El proyecto inició como una forma de diversificar ingresos. Además de la comercialización, Ramos ofrece asesorías agrícolas y participa de manera directa en actividades de campo. A partir de esta experiencia, identificó una demanda constante en el norte del país por insumos agrícolas utilizados en gastronomía y procesos artesanales. Con apoyo de su familia, comenzó a enviar productos desde Puebla hacia Baja California, estableciendo un esquema de trabajo dividido entre producción, logística y venta.
La vainilla es el eje principal de su oferta. Se produce mediante polinización manual y se clasifica según criterios de calidad definidos dentro de una cooperativa local. Las vainas que no cumplen estándares comerciales se destinan a derivados como extractos. Este mismo esquema se aplica al resto de los productos, donde el volumen se mantiene acotado y la comercialización se hace de forma directa, sin intermediarios.
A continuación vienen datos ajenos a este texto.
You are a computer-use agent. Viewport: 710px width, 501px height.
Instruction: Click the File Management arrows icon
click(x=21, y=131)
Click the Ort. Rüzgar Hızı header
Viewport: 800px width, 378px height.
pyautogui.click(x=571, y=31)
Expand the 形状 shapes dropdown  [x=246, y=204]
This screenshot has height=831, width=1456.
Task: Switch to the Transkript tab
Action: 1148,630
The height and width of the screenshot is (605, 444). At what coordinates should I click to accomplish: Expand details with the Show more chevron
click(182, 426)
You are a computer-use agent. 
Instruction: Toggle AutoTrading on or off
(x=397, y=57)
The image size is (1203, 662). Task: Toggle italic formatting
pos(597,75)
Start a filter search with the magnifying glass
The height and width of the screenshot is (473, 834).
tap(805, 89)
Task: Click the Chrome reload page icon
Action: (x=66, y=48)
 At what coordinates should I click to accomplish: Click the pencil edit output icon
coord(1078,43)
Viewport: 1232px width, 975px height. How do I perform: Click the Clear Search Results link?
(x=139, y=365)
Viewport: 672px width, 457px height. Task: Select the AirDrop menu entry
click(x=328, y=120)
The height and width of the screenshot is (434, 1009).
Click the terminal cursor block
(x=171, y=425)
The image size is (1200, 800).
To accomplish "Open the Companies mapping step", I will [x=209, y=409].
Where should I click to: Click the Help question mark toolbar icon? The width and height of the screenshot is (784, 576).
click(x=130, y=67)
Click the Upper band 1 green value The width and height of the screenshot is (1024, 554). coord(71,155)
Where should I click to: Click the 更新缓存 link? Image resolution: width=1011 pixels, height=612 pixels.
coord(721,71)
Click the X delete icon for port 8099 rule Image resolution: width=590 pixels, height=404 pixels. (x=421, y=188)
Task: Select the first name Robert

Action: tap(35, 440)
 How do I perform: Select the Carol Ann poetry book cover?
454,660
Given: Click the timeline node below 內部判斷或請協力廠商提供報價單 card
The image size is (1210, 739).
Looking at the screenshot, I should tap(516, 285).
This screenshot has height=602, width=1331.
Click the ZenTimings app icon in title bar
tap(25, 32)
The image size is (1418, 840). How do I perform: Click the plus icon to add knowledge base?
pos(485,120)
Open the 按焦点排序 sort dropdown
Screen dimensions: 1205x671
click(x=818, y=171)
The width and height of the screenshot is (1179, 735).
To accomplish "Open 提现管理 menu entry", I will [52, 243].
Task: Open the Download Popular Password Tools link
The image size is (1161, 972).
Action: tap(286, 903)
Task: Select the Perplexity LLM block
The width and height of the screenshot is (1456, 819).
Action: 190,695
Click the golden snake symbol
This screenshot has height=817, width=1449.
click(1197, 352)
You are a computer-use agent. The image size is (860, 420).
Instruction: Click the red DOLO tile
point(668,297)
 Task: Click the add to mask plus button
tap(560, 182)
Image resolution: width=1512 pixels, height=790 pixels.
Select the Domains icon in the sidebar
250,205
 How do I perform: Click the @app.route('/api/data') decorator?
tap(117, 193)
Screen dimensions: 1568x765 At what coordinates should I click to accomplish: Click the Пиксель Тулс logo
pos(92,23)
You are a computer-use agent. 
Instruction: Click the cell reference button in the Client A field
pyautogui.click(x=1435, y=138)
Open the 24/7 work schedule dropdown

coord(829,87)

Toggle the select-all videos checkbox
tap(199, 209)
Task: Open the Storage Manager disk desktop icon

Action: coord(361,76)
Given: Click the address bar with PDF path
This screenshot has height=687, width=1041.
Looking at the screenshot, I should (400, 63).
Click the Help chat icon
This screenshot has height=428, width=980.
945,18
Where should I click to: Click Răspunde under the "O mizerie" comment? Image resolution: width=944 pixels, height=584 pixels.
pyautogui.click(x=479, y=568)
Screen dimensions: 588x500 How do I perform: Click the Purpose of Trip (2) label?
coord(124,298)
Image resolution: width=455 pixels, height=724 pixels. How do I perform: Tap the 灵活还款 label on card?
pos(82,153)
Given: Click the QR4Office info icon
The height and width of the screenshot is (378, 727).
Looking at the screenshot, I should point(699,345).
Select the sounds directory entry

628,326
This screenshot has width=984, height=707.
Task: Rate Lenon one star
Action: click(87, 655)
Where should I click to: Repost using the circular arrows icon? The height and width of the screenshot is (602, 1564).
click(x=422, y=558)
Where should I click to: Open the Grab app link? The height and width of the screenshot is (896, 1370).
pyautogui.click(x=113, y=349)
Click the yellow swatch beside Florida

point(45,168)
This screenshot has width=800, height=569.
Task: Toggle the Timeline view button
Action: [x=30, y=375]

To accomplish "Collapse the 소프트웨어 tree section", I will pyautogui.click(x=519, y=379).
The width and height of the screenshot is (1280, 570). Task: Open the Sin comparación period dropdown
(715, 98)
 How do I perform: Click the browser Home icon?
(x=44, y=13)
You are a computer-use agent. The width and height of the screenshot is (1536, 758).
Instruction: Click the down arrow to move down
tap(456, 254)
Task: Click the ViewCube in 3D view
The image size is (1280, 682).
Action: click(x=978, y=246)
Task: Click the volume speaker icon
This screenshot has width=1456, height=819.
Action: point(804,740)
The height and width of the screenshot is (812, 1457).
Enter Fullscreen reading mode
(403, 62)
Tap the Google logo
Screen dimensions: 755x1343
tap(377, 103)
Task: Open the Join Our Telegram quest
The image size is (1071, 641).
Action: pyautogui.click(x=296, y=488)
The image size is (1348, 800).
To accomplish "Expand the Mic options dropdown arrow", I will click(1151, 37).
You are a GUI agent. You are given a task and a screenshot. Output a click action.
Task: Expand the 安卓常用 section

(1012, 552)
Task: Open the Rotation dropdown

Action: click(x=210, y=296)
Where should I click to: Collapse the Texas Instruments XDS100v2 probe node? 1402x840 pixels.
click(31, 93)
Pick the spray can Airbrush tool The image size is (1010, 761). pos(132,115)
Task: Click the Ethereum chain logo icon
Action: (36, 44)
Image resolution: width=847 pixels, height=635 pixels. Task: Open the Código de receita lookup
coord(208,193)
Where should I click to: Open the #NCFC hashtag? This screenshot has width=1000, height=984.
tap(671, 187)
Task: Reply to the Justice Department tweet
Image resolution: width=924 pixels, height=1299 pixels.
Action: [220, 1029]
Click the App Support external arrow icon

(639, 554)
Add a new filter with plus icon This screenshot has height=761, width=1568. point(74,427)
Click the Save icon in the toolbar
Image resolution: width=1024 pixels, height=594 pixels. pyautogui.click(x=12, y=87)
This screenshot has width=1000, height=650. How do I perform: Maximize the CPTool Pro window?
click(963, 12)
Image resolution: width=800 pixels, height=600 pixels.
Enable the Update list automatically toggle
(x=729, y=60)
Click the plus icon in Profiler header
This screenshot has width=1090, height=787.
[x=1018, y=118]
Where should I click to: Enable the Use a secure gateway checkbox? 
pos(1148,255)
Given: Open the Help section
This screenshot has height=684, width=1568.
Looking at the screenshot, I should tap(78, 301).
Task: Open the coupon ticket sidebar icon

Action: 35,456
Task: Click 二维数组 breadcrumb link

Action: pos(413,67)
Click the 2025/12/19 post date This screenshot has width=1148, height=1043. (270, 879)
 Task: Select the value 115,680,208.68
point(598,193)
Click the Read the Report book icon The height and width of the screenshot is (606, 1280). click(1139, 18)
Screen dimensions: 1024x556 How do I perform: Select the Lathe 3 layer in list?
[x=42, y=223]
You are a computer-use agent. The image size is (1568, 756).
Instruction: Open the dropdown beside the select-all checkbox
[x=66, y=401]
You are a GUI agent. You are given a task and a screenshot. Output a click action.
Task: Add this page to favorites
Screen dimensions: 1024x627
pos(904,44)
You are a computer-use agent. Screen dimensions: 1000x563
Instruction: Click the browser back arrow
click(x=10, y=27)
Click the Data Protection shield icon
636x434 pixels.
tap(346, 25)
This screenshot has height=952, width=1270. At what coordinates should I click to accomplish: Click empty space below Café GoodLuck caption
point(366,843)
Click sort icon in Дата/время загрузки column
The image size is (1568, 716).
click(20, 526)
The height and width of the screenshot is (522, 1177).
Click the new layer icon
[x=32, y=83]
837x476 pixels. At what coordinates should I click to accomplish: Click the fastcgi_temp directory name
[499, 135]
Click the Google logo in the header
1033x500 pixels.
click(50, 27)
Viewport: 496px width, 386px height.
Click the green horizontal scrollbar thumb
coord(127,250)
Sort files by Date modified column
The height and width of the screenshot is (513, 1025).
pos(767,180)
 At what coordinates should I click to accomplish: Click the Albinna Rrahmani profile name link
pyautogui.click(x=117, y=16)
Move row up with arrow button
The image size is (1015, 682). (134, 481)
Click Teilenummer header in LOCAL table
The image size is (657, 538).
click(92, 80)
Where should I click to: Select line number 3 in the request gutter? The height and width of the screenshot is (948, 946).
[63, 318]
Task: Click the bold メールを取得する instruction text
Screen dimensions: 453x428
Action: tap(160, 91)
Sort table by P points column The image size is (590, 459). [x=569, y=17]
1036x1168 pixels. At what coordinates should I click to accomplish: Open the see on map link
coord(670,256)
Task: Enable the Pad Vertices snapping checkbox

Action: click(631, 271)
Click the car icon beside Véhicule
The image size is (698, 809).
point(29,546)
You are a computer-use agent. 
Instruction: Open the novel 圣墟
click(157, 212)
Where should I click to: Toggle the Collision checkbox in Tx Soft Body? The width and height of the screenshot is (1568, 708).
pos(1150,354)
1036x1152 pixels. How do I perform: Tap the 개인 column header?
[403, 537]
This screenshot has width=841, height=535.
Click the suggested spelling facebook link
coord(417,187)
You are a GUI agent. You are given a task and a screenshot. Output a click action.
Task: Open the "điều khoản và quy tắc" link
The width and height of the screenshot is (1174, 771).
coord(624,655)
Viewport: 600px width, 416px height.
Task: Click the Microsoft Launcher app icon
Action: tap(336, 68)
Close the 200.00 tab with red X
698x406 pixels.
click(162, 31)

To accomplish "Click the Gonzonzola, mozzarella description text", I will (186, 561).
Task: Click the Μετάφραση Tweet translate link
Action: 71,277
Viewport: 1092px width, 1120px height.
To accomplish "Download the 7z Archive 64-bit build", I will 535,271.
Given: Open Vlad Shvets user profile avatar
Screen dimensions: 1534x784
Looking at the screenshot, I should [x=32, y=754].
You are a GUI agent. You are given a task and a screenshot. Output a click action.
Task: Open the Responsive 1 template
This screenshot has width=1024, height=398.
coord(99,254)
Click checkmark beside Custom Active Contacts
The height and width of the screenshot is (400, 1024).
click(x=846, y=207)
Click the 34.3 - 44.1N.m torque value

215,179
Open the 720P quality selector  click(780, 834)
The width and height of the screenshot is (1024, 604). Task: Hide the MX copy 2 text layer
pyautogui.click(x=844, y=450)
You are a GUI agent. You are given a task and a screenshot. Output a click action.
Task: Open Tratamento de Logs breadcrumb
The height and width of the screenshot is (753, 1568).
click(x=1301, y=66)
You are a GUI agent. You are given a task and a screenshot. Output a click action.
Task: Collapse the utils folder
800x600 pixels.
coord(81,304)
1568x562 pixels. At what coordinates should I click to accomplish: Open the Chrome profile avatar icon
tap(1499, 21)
En el caso de la miel, Paki trabaja con distintos tipos según floración y especie de abeja. Maneja miel de mezquite, miel de cítricos y miel virgen proveniente de abejas nativas como la scaptotrigona mexicana. Cada cosecha se realiza una vez por año, respetando los ciclos naturales de las colmenas. La producción no supera las capacidades de manejo del apiario, que se mantiene por debajo de las cien colmenas.



La comercialización se realiza principalmente en Tijuana y otras ciudades del norte como Mexicali y Tecate. Los canales de venta incluyen ecotiendas, cafeterías y mercados locales. Parte del posicionamiento se ha construido mediante relaciones directas con consumidores y negocios que utilizan los productos como insumos, por ejemplo, en bebidas, postres y jarabes. El crecimiento del proyecto ha sido gradual y limitado por la capacidad de producción y el tiempo disponible entre el trabajo de campo y la distribución.
Uno de los principales retos identificados es la credibilidad del producto, especialmente en el caso de la miel. Ramos señala que existe desinformación sobre sus características físicas y procesos naturales, como la cristalización. Para atender esto, realiza catas comparativas y explica el origen, la floración y las propiedades de cada tipo de miel, permitiendo que el consumidor identifique diferencias entre productos.
En cuanto a riesgos productivos, menciona la pérdida de hábitat, el cambio de uso de suelo y el uso de agroquímicos como factores que afectan a las abejas. Estos elementos inciden directamente en la productividad apícola. Desde su experiencia como agrónomo, considera que la conservación de flora nativa y la información al consumidor son parte del manejo agrícola actual.
Por ahora, el proyecto se mantiene enfocado en el mercado nacional. Aunque ha recibido propuestas para certificar y exportar, Ramos ha optado por consolidar primero la colocación local y regional, manteniendo control sobre los procesos productivos y comerciales.
- Comercializa vainilla, miel y especias desde el Totonacapan a BC.
- Opera con producción familiar y redes locales de consumo.
- Prioriza mercado nacional y venta directa sin certificaciones externas.